Secondo Dario Tuorto, professore di Sociologia all’Università di Bologna, lo schieramento a sinistra non sarebbe, però, così schiacciante, soprattutto se confrontato al passato. «Non sono certamente i risultati degli anni ‘90, quelli di Rifondazione comunista. Il voto è ancora a sinistra, ma non è così netto. C’è questa grande persistenza del Movimento 5 stelle che va interpretata.» Il voto giovanile, precisa, è tutt’altro che estremista, anche perché non ha la possibilità di esserlo. «Non c’è uno sfogo verso formazioni assimilabili ai partiti Verdi del Nord Europa, che rappresentano un’alternativa di voto.
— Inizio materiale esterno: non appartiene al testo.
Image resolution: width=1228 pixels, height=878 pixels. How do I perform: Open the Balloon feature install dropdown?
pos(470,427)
Questo spiega anche perché il Pd continui a essere un’opzione valida in Italia, mentre in altri Paesi il voto dei giovani ai socialisti è bassissimo». L’ancoraggio al Pd sarebbe rintracciabile nella presenza di una quota – limitata, ma più significativa che in altri partiti – di giovani candidati. Niente a che vedere, però, con la capacità di mobilitazione dei partiti Verdi europei, che, per i temi in agenda e la possibilità concreta di intervenire al governo, si presentano agli occhi dei più giovani come un’alternativa di voto realistica e praticabile.

L’evidente scollamento dei partiti italiani dalle istanze e dai temi nodali dell’elettorato giovanile alimenta una tendenza all’astensionismo già in atto da tempo. «È un aumento che viene rilevato da diversi anni, per quanto il dato di astensionismo di partenza non fosse altissimo. Vivere in famiglia consente sempre di avere un contesto di riferimento a cui agganciarsi e stabilizza le scelte di voto.» Ma se l’astensionismo è in crescita per tutte le fasce d’età, quella dai 18 ai 24 subisce l’aumento maggiore dal 1992.
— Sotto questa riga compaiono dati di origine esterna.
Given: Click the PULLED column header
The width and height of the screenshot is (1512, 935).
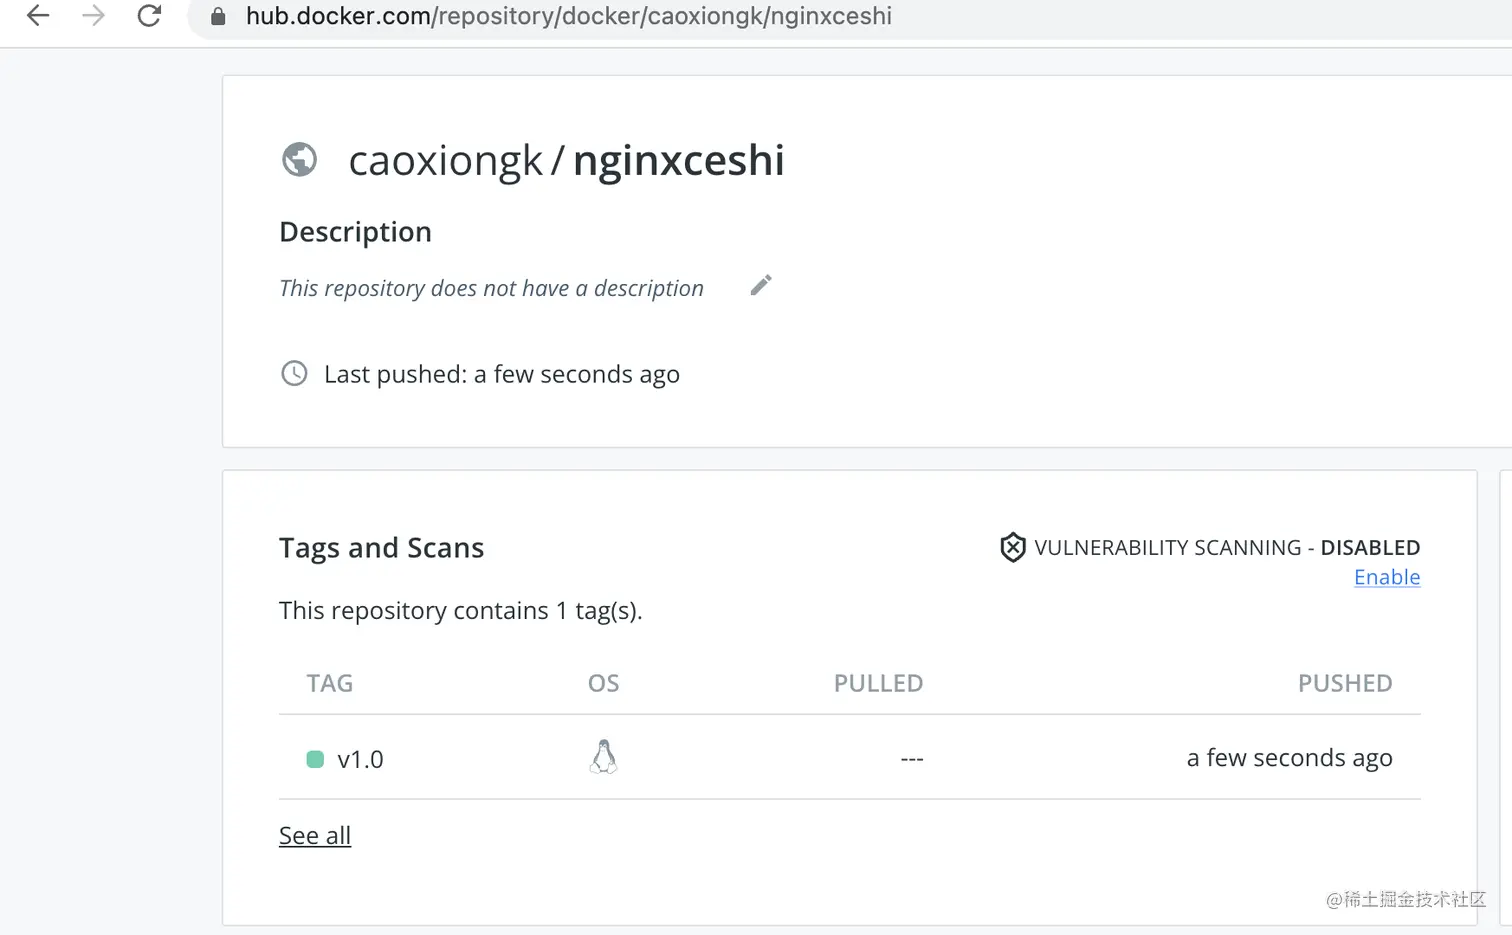Looking at the screenshot, I should 878,683.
Il posizionamento dei più giovani è certamente più complesso da intercettare – commenta Tuorto – dal momento che questi non si muovono all’interno di organizzazioni strutturate come sono, ad esempio, i sindacati. Eppure, i temi di riferimento sono pochi e chiari: ambiente, attenzione alle disuguaglianze e, sempre in testa, lavoro e precarietà. Argomenti relegati ai margini delle campagne elettorali, dove primeggiano, invece, tasse, pensioni e immigrazione, più cari all’elettorato che nel paese registra il maggior peso demografico: quello degli over 55.

In questo quadro di disillusione e sfiducia, i limiti imposti ai fuorisede appaiono ancora più problematici, escludendo a priori dal voto anche coloro che vorrebbero prenderne parte. Le proposte di legge per arginare le perdite di questa categoria di elettori si sono succedute negli ultimi anni e sono arrivate da fronti diversi, ma nessuna ha ancora prodotto risultati. L’ultima in lavorazione arrivava dal Pd, con un disegno di legge presentato da Marianna Madia e calendarizzato per luglio, ma è stata frenata dalla caduta del governo.

Così, insieme a Malta e Cipro, l’Italia non ha una legge apposita. Diversi paesi consentono il ricorso al voto per corrispondenza o in un luogo diverso da quello di residenza, altri ancora il voto anticipato nel comune di residenza o nel domicilio. L’Estonia permette persino di votare telematicamente. Tutte modalità proposte anche in Italia, ma frenate con la motivazione che ciascuna presenti il rischio di violare i principi della libertà e personalità di voto o della sua segretezza.

Eppure la possibilità di votare per delega o per corrispondenza è già concessa a chi risiede temporaneamente o stabilmente all’estero – se inserito nei registri dell’Aire, Anagrafe Italiani residenti all’estero -, mentre militari e forze dell’ordine hanno facoltà di recarsi alle urne nel proprio domicilio.

Anche quest’anno la petizione del comitato civico iovotofuorisede – rilanciata da Emma Bonino e Riccardo Magi di +Europa – continua a raccogliere consensi e sensibilizzare l’opinione pubblica sulla necessità di una una legge che garantisca e tuteli il diritto di voto dei cittadini che vivono lontano dalla loro residenza. Ma per il voto del 25 settembre è di nuovo troppo tardi per agire. Milioni di fuorisede dovranno sperare, ancora una volta, nelle prossime elezioni.